Data records:

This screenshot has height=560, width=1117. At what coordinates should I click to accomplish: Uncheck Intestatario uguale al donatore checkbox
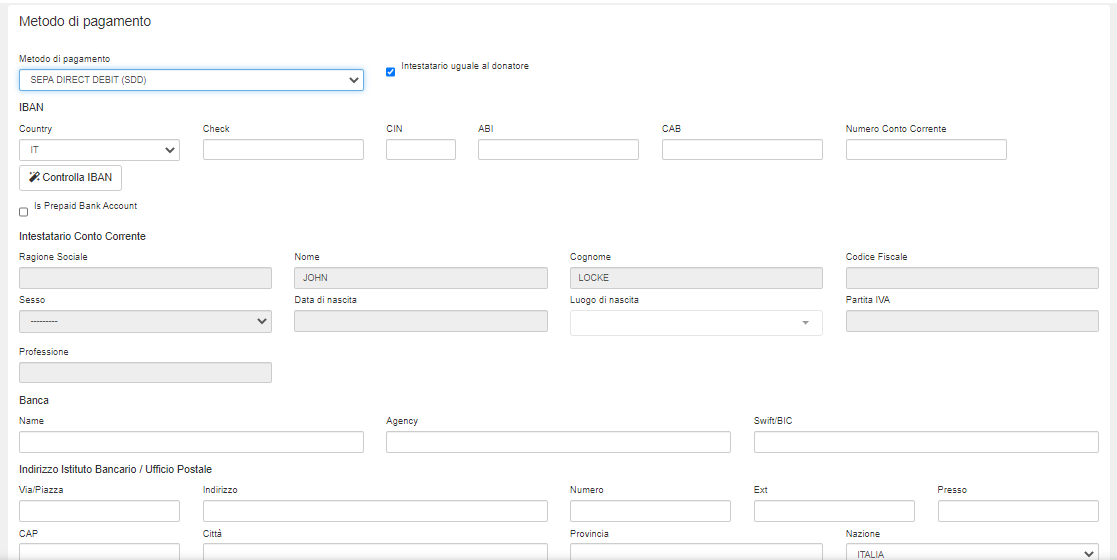[391, 72]
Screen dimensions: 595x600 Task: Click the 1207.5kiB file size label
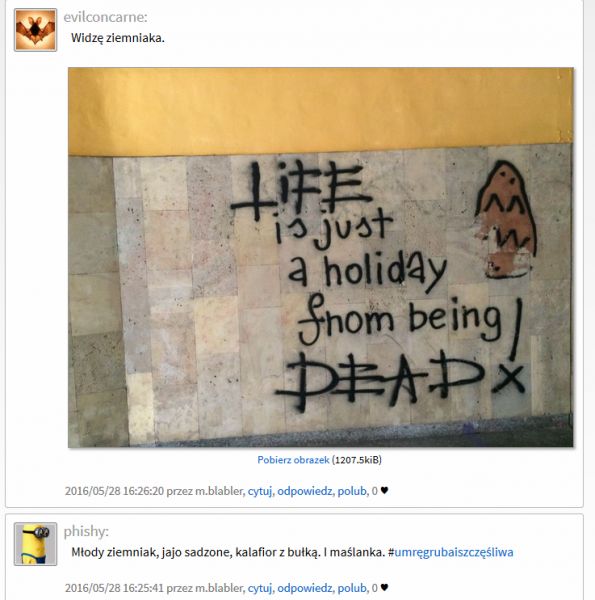click(x=357, y=460)
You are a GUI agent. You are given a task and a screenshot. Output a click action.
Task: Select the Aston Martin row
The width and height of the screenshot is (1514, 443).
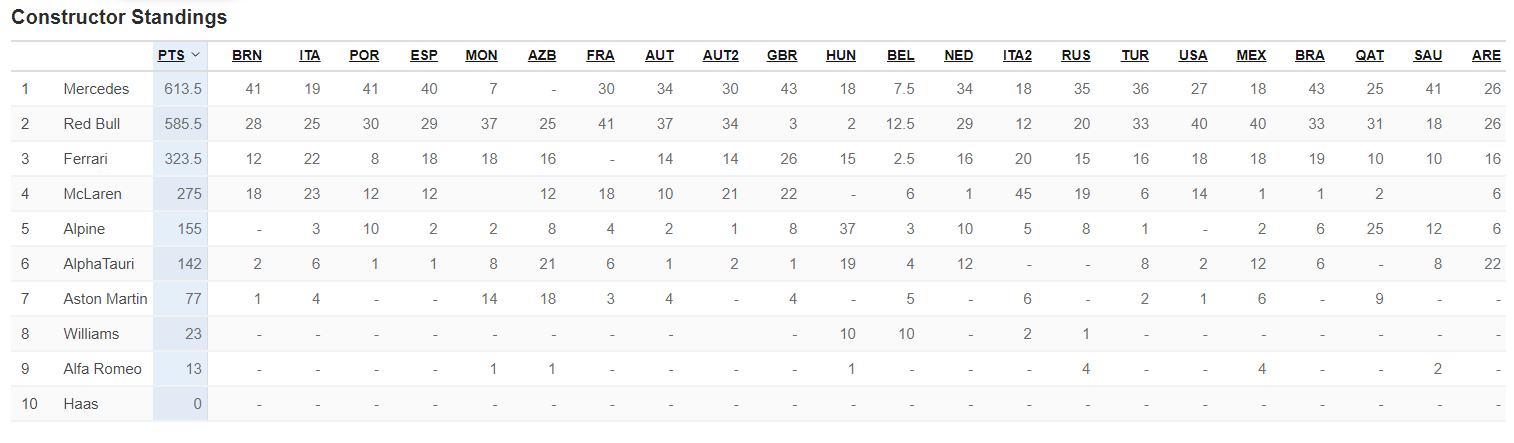coord(758,299)
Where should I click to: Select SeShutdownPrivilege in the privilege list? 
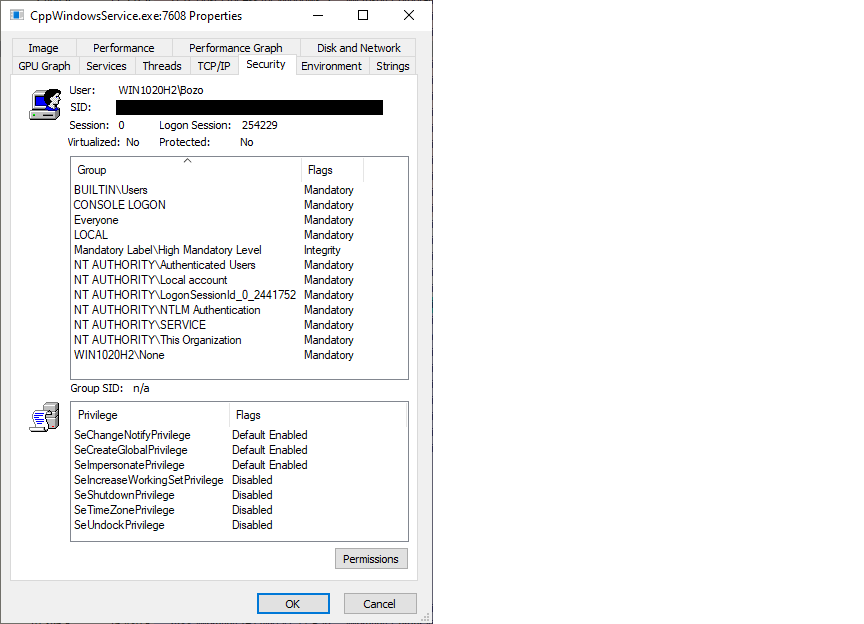(x=124, y=494)
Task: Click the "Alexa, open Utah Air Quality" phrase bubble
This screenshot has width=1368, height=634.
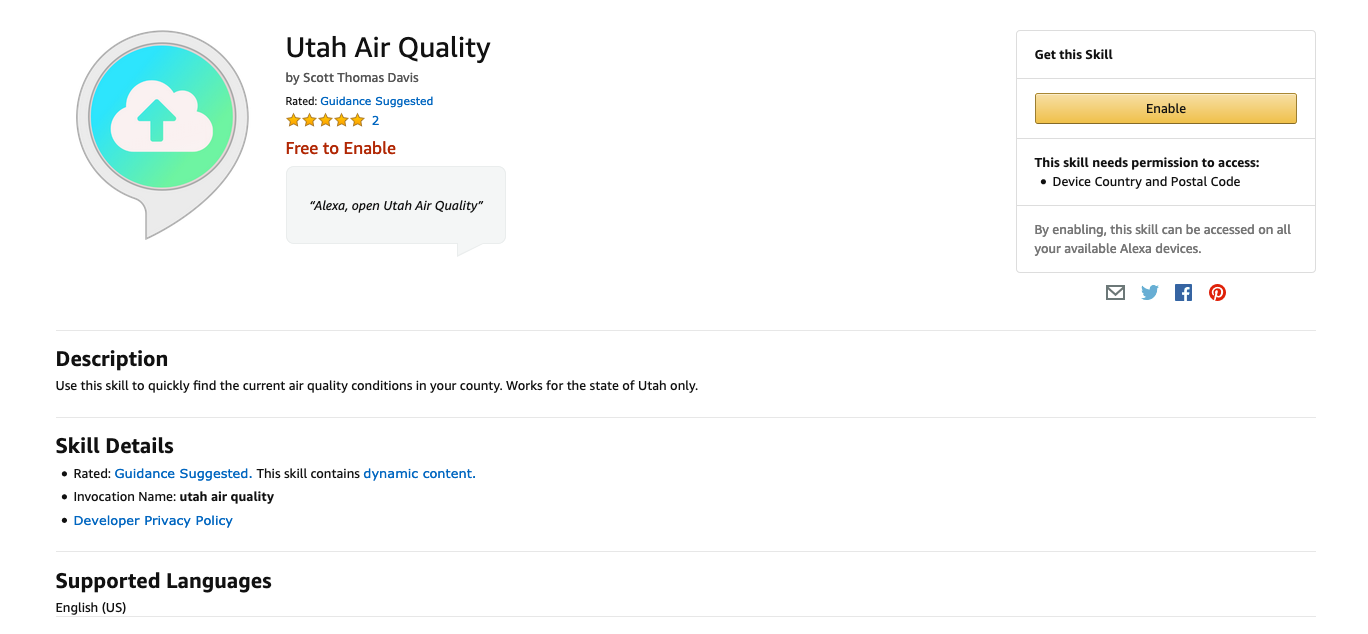Action: (396, 205)
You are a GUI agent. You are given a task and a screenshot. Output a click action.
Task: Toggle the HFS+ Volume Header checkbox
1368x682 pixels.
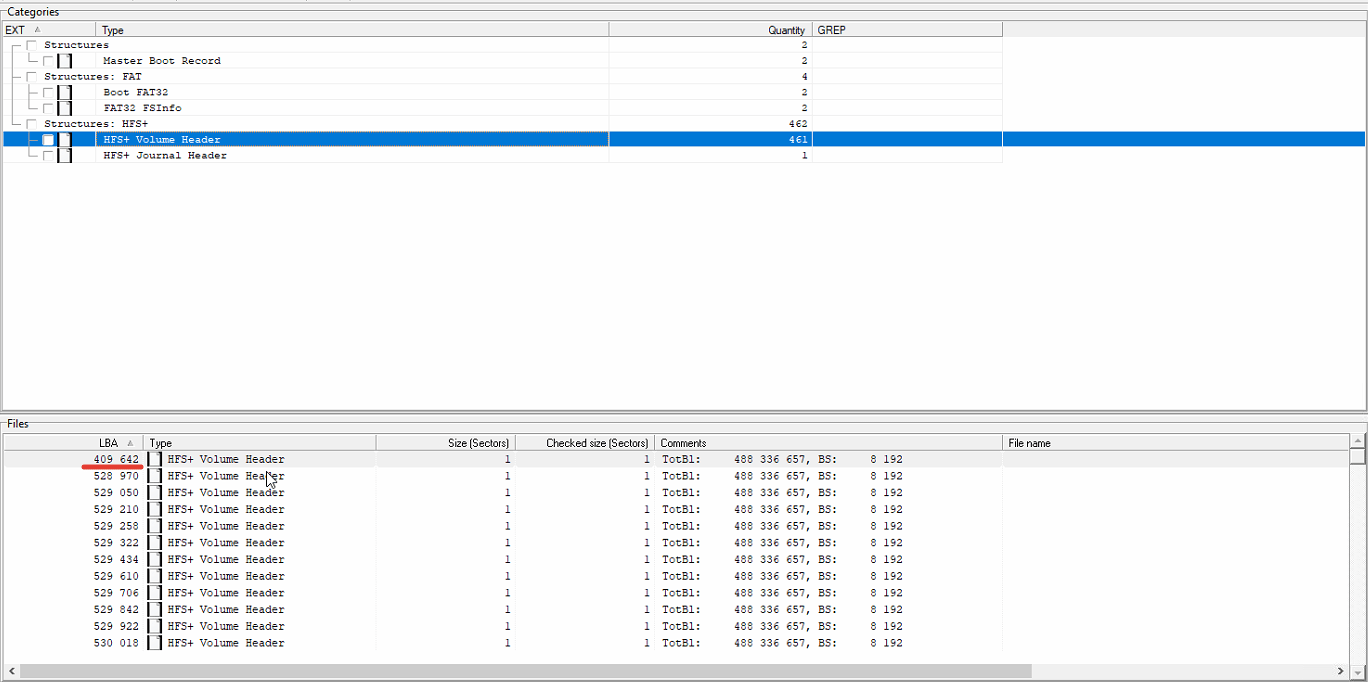point(48,140)
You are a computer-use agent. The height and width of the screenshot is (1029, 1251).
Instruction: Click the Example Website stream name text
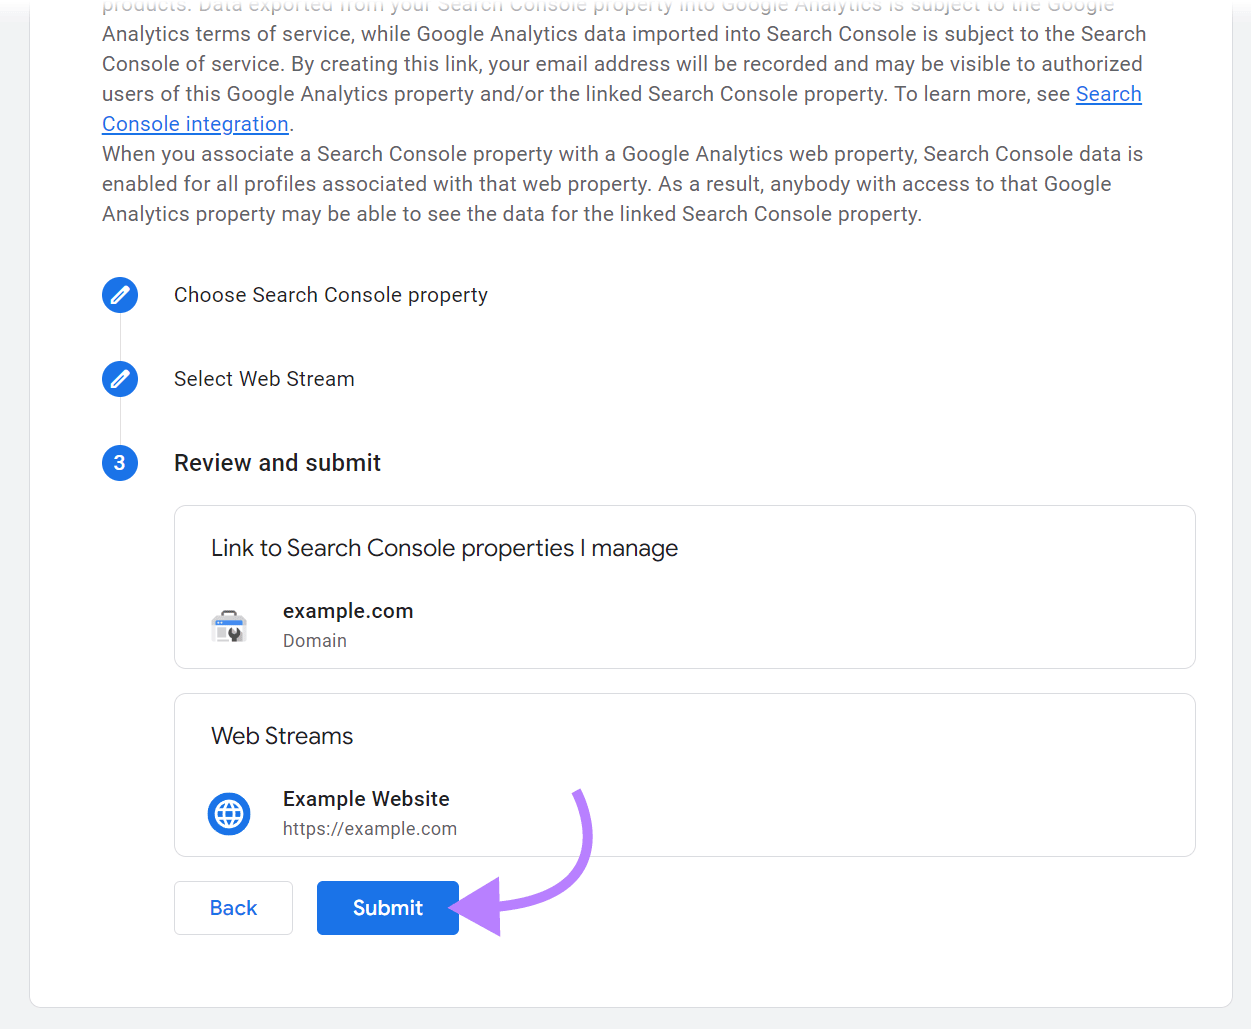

Task directions: Set every line of the records down again exactly, and exclude all pictures.

Your response:
This screenshot has height=560, width=1117. At what coordinates should I click to accomplish: Uncheck Intestatario uguale al donatore checkbox
[391, 72]
Screen dimensions: 595x600 Task: Click the 1207.5kiB file size label
click(x=357, y=460)
You are a GUI agent. You are given a task and a screenshot. Output a click action.
Task: Select the Aston Martin row
The width and height of the screenshot is (1514, 443).
coord(758,299)
Where should I click to: Select SeShutdownPrivilege in the privilege list? 
(x=124, y=494)
Task: Click the "Alexa, open Utah Air Quality" phrase bubble
This screenshot has width=1368, height=634.
Action: (396, 205)
You are a GUI agent. You are given a task and a screenshot. Output a click action.
Task: Toggle the HFS+ Volume Header checkbox
1368x682 pixels.
point(48,140)
You are a computer-use agent. The height and width of the screenshot is (1029, 1251).
Instruction: Click the Example Website stream name text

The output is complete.